La Saint Valentin célèbre tous les ans les amoureux et leur donne l’opportunité de témoigner de l’amour que l’on porte à l’autre ! Dans le monde anglo-saxon, l’enthousiasme aidant, l’on peut ouvrir ses vœux à tous ceux qui vous entourent, y c. la boulangère à laquelle je souris tous les jours… Heureusement qu’il n’y a personne pour interférer avec ce désir de partager un petit moment de bonheur : ne sommes-nous pas sur cette terre pour s’aimer l’un, l’autre ?

La fameuse étude de Harvard, probablement la plus longue puisqu’elle dure depuis bientôt un siècle, nous résume le bonheur en un seul élément fondamental : la relation humaine… Les chercheurs se sont succédés dont Robert Waldinger qui l’a publié sous un titre qui sera conservé dans sa version française: the good life! Tout un programme parfaitement résumé à la suite de grands maîtres venus sur cette terre pour affirmer qu’il faut s’aimer soi et l’autre.

Qui met-on dans sa sphère intime?

Robin Dunbar, anthropologue britannique, avait sorti une étude en 1992 où il émettait l’idée que l’on ne pouvait avoir plus de 150 amis environ mais alors que veut dire le mot ‘friends’ dans les réseaux sociaux? Imaginez que vous êtes le centre de votre système solaire et que vous en êtes la lumière qui rayonne, votre première sphère d’influence sont vos intimes, puis vos proches, puis ces fameux amis, avant d’ouvrir aux connaissances, utilitaires et contacts !

Alors qui met-on dans la sphère intime : sa meilleure moitié, pour sûr, si l’on a la chance d’en avoir une, mais aussi ceux que l’on aime plus que tout. Certains diront la famille même si l’on ne la choisit pas, s’amuseront d’autres, en ajoutant encore moins sa belle-famille. Et puis, il y a l’intergénérationnel, sa propre descendance et la tribu que l’on assemble dans le temps, et finalement quelques éléments-clés glanés dans sa vie et qui, on peut l’espérer, sont stables !

Agapè, philos, eros!

Mais qu’est-ce qu’aimer ? Les grecs parlaient de trois niveaux : agapè, philos, éros ! Agapè, c’est l’amour inconditionnel que l’on porte avec attention toute particulière au souffle de vie que nous donne l’autre, tout particulièrement amoureux. Philos, c’est l’amour platonique que définit justement le nombre de Dunbar: les amis stables que l’on désire entretenir. Puis, nul besoin de décrire l’éros puisque les nouvelles générations sont assez explicites: sexfriend…
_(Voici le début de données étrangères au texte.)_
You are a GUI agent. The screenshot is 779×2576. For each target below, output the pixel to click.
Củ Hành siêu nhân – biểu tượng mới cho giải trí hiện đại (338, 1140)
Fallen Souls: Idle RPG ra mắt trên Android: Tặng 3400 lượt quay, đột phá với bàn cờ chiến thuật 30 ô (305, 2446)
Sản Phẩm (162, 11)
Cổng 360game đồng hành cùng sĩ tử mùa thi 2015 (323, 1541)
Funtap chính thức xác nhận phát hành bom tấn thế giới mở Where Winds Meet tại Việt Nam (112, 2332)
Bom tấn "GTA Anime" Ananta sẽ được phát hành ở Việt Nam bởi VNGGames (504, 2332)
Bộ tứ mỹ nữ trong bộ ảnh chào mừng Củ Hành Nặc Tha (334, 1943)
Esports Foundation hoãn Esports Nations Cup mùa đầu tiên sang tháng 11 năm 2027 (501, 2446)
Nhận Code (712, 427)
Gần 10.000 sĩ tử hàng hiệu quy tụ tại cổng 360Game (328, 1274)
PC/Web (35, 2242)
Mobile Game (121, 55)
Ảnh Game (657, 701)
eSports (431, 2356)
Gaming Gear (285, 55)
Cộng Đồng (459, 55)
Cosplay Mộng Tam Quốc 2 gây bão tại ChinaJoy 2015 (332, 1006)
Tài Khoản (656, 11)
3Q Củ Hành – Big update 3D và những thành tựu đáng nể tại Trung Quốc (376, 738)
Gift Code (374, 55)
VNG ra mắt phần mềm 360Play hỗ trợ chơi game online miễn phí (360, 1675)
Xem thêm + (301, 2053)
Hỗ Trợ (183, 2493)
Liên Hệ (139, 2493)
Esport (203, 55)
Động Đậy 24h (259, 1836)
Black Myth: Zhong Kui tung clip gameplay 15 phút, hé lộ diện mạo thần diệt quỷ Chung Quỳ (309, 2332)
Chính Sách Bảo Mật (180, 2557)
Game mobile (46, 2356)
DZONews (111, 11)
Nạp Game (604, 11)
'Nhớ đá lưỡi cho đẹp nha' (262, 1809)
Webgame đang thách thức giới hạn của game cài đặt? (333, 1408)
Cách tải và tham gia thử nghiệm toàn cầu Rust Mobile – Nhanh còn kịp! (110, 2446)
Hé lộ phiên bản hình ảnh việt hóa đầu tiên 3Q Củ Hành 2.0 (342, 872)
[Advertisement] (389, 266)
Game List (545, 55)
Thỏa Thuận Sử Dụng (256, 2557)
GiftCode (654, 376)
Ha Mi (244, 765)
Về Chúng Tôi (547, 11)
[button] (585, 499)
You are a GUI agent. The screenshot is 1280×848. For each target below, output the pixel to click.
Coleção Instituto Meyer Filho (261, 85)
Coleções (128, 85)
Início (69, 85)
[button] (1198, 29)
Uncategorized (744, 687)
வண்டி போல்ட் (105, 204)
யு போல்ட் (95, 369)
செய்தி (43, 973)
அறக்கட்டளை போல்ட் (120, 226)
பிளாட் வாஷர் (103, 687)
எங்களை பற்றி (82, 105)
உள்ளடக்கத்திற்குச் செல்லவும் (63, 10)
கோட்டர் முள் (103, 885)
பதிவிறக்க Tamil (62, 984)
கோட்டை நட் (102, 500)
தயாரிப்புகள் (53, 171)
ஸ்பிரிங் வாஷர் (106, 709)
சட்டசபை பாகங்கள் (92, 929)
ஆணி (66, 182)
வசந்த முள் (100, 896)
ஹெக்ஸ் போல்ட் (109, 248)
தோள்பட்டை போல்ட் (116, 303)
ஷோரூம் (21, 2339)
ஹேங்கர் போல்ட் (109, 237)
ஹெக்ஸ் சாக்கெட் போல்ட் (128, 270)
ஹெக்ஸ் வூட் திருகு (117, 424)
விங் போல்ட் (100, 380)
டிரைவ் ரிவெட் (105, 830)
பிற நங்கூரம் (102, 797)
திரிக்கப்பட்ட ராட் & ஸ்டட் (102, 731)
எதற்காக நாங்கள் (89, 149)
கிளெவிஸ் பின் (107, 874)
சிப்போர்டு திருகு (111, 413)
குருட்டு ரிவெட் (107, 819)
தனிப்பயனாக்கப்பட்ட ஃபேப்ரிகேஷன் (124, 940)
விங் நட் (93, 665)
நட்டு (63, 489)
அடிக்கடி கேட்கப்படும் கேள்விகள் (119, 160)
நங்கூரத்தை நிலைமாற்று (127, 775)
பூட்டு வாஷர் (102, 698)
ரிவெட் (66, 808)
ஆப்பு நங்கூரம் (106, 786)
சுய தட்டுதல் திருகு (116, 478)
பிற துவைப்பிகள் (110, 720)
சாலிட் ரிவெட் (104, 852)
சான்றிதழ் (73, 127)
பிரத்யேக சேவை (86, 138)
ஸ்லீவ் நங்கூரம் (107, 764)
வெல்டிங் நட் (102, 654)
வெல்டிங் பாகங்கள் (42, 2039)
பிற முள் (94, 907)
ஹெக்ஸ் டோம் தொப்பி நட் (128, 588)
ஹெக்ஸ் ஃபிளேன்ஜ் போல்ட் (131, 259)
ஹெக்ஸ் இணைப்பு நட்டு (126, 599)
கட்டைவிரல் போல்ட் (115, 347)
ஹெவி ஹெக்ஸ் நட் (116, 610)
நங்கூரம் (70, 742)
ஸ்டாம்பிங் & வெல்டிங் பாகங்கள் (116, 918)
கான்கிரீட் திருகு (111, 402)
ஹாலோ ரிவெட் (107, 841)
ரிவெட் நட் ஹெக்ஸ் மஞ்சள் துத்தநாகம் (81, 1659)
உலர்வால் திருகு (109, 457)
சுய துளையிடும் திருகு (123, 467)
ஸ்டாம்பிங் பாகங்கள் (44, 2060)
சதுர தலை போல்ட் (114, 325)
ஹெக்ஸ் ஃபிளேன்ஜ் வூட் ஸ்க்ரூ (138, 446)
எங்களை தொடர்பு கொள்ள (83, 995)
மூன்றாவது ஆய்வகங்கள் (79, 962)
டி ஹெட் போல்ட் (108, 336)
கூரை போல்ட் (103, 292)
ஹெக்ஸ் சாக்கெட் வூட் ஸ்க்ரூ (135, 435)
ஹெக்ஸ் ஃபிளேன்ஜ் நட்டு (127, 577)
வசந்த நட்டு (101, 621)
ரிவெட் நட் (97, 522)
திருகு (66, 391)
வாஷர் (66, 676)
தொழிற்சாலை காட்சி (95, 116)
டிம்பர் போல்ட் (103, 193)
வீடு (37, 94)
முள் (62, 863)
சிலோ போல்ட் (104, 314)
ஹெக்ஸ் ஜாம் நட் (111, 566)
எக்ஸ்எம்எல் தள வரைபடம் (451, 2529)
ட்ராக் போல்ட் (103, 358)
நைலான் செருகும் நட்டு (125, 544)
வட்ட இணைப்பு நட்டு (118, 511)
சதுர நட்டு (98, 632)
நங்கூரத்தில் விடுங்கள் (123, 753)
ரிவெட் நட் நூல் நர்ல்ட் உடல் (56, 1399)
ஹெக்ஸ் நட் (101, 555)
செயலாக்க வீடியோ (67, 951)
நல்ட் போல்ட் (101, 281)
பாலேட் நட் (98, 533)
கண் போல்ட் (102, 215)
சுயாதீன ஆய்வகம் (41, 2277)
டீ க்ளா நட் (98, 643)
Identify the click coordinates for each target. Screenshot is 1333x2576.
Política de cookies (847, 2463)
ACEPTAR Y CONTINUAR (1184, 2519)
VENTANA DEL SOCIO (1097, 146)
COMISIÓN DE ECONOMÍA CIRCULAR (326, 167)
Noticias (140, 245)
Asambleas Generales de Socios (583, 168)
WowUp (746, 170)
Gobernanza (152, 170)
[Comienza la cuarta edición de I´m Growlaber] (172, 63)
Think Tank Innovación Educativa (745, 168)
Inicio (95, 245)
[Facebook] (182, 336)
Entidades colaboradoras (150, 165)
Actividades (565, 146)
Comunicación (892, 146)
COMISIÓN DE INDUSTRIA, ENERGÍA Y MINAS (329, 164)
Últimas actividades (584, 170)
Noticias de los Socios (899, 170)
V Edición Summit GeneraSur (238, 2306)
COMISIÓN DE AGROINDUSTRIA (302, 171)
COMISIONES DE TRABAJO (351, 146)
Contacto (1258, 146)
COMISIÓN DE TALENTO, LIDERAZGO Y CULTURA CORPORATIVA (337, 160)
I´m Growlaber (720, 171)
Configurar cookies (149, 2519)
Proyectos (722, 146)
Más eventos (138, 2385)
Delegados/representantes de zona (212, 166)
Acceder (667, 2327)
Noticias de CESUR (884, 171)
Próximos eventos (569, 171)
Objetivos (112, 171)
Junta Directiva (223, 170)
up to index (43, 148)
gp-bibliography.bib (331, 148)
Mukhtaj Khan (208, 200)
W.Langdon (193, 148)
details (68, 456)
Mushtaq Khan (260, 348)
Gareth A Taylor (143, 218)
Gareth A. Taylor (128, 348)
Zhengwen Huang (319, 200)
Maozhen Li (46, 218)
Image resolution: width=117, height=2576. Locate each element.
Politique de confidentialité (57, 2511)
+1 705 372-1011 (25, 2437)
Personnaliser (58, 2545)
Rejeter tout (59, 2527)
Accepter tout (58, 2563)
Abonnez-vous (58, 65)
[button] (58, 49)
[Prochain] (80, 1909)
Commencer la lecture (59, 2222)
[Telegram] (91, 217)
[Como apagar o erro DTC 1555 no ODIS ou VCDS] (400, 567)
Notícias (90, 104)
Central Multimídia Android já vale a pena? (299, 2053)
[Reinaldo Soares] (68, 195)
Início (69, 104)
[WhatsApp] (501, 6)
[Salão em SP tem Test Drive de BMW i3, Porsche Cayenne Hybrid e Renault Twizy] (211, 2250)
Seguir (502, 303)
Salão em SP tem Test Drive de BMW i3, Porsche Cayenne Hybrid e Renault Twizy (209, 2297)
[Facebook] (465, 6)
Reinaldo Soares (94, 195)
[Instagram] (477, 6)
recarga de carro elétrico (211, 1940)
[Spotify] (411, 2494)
Si l’homme est un animal social, le psychologue humaniste Abraham Maslow, décrit dans sa pyramide des besoins, le niveau central comme étant l’appartenance qui se nourrit de nos sphères. Tout le monde connait la marguerite : je t’aime, un peu, beaucoup, passionnément, à la folie, pas du tout. Gilles Vigneau et son doux chagrin dit qu’il est difficile d’aimer ; Céline Dion interprète brillamment le titre connu de Jean-Jacques Goldman: s’il suffisait d’aimer !

Dans la vie, on sait qu’il est impossible de changer l’autre qui ne peut le faire que lui-même. Si nous évoluons tous au gré des expériences et des connaissances, nos sphères changent et l’on peut être satellisé ou, soi-même, satelliser quelqu’un, car il n’a plus sa place, jusque retour à meilleure fortune suite à quelque explication, ou abandon définitif par rejet ou oubli. C’est le chemin de vie et ses surprises qu’il faut accepter sans se mettre de boulets au pied.

Oser le renouveau

D’un côté, on ne doit pas donner de faux espoirs, de l’autre, il ne faut pas être berné par des indications contradictoires. Le cœur a ses raisons que la raison ne connaît point, nous disait Blaise Pascal qui faisait référence aux multi-intelligences allant de la raison au sentiment et à l’intuition. Attention à ne pas tout raisonner par logique pure, surtout quand il s’agit d’aimer. Oser se laisser bercer par des propos enthousiasmants, tout en conservant l’esprit critique !

On ne peut vivre de superficialité sauf d’être un zombie perdu dans la théorie de l’absurde. Bien choisir ses amis, je parle des 150 stables des 3 premières sphères : intime, proche et amical. Savoir qu’ils peuvent évoluer au cours de la vie. Accepter que certains s’accrochent tel Serge Reggiani qui nous chante son j’t’aimerais. Oser le renouveau avec l’être qui passe son chemin, tenter l’impossible. Surtout, ne jamais s’oublier, soi et l’amour que l’on se porte.